■ YOUR ASSIGNMENT: The full set of entries has to be output exactly.

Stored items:

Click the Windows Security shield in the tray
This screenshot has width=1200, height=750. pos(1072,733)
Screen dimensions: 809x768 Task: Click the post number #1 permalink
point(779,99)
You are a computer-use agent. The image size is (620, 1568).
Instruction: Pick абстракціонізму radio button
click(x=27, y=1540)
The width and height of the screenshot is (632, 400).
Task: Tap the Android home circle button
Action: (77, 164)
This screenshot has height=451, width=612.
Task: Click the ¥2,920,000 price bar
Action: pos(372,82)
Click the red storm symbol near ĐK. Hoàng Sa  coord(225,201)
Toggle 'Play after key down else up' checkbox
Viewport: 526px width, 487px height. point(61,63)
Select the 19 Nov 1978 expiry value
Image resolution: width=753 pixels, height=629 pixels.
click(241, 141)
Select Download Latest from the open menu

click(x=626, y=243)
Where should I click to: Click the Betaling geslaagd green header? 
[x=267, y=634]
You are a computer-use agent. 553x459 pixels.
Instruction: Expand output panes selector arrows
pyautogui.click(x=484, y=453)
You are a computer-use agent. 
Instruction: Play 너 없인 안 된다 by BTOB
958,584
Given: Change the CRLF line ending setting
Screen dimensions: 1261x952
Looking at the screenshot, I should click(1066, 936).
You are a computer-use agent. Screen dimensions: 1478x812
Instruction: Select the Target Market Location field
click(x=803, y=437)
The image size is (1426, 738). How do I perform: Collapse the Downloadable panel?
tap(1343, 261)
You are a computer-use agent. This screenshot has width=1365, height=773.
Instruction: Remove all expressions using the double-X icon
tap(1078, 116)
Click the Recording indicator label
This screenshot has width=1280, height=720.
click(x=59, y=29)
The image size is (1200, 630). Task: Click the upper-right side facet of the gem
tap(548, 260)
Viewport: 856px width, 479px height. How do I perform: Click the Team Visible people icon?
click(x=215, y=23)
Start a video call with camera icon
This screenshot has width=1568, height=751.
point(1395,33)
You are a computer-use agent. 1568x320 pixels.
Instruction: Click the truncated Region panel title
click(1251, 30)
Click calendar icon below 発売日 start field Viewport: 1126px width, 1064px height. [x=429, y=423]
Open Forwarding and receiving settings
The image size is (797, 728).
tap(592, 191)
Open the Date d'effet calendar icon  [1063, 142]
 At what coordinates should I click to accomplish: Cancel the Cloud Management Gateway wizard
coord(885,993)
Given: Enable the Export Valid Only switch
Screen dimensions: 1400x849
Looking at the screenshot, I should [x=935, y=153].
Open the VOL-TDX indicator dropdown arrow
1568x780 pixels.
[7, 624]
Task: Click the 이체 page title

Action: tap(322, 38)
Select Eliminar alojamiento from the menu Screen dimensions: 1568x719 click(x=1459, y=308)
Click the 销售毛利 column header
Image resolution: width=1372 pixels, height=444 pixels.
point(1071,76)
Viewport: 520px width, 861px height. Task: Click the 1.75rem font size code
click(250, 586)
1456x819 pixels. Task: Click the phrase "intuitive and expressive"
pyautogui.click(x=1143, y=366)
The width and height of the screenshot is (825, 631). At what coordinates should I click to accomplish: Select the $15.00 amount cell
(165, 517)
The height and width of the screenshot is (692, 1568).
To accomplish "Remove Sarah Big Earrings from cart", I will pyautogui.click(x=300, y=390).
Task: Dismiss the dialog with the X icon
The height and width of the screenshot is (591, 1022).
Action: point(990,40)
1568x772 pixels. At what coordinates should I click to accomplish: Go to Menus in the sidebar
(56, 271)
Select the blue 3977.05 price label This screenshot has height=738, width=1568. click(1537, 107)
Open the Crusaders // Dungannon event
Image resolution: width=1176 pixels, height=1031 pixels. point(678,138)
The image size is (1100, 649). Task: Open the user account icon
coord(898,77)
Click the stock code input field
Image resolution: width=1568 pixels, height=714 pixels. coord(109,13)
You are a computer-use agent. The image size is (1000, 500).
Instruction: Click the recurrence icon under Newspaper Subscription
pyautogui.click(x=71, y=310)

■ FINISHED TASK:
Click the Windows Security shield in the tray
This screenshot has width=1200, height=750. pos(1072,733)
Screen dimensions: 809x768 Task: Click the post number #1 permalink
point(779,99)
You are a computer-use agent. The image size is (620, 1568).
Instruction: Pick абстракціонізму radio button
click(x=27, y=1540)
The width and height of the screenshot is (632, 400).
Task: Tap the Android home circle button
Action: (77, 164)
This screenshot has height=451, width=612.
Task: Click the ¥2,920,000 price bar
Action: pos(372,82)
Click the red storm symbol near ĐK. Hoàng Sa  coord(225,201)
Toggle 'Play after key down else up' checkbox
Viewport: 526px width, 487px height. point(61,63)
Select the 19 Nov 1978 expiry value
Image resolution: width=753 pixels, height=629 pixels.
click(241, 141)
Select Download Latest from the open menu

click(x=626, y=243)
Where should I click to: Click the Betaling geslaagd green header? 
[x=267, y=634]
You are a computer-use agent. 553x459 pixels.
Instruction: Expand output panes selector arrows
pyautogui.click(x=484, y=453)
You are a computer-use agent. 
Instruction: Play 너 없인 안 된다 by BTOB
958,584
Given: Change the CRLF line ending setting
Screen dimensions: 1261x952
Looking at the screenshot, I should click(1066, 936).
You are a computer-use agent. Screen dimensions: 1478x812
Instruction: Select the Target Market Location field
click(x=803, y=437)
The image size is (1426, 738). How do I perform: Collapse the Downloadable panel?
tap(1343, 261)
You are a computer-use agent. This screenshot has width=1365, height=773.
Instruction: Remove all expressions using the double-X icon
tap(1078, 116)
Click the Recording indicator label
This screenshot has width=1280, height=720.
click(x=59, y=29)
The image size is (1200, 630). Task: Click the upper-right side facet of the gem
tap(548, 260)
Viewport: 856px width, 479px height. How do I perform: Click the Team Visible people icon?
click(x=215, y=23)
Start a video call with camera icon
This screenshot has width=1568, height=751.
point(1395,33)
You are a computer-use agent. 1568x320 pixels.
Instruction: Click the truncated Region panel title
click(1251, 30)
Click calendar icon below 発売日 start field Viewport: 1126px width, 1064px height. [x=429, y=423]
Open Forwarding and receiving settings
The image size is (797, 728).
tap(592, 191)
Open the Date d'effet calendar icon  [1063, 142]
 At what coordinates should I click to accomplish: Cancel the Cloud Management Gateway wizard
coord(885,993)
Given: Enable the Export Valid Only switch
Screen dimensions: 1400x849
Looking at the screenshot, I should [x=935, y=153].
Open the VOL-TDX indicator dropdown arrow
1568x780 pixels.
[7, 624]
Task: Click the 이체 page title

Action: tap(322, 38)
Select Eliminar alojamiento from the menu Screen dimensions: 1568x719 click(x=1459, y=308)
Click the 销售毛利 column header
Image resolution: width=1372 pixels, height=444 pixels.
point(1071,76)
Viewport: 520px width, 861px height. Task: Click the 1.75rem font size code
click(250, 586)
1456x819 pixels. Task: Click the phrase "intuitive and expressive"
pyautogui.click(x=1143, y=366)
The width and height of the screenshot is (825, 631). At what coordinates should I click to accomplish: Select the $15.00 amount cell
(165, 517)
The height and width of the screenshot is (692, 1568).
To accomplish "Remove Sarah Big Earrings from cart", I will pyautogui.click(x=300, y=390).
Task: Dismiss the dialog with the X icon
The height and width of the screenshot is (591, 1022).
Action: point(990,40)
1568x772 pixels. At what coordinates should I click to accomplish: Go to Menus in the sidebar
(56, 271)
Select the blue 3977.05 price label This screenshot has height=738, width=1568. click(1537, 107)
Open the Crusaders // Dungannon event
Image resolution: width=1176 pixels, height=1031 pixels. point(678,138)
The image size is (1100, 649). Task: Open the user account icon
coord(898,77)
Click the stock code input field
Image resolution: width=1568 pixels, height=714 pixels. coord(109,13)
You are a computer-use agent. The image size is (1000, 500).
Instruction: Click the recurrence icon under Newspaper Subscription
pyautogui.click(x=71, y=310)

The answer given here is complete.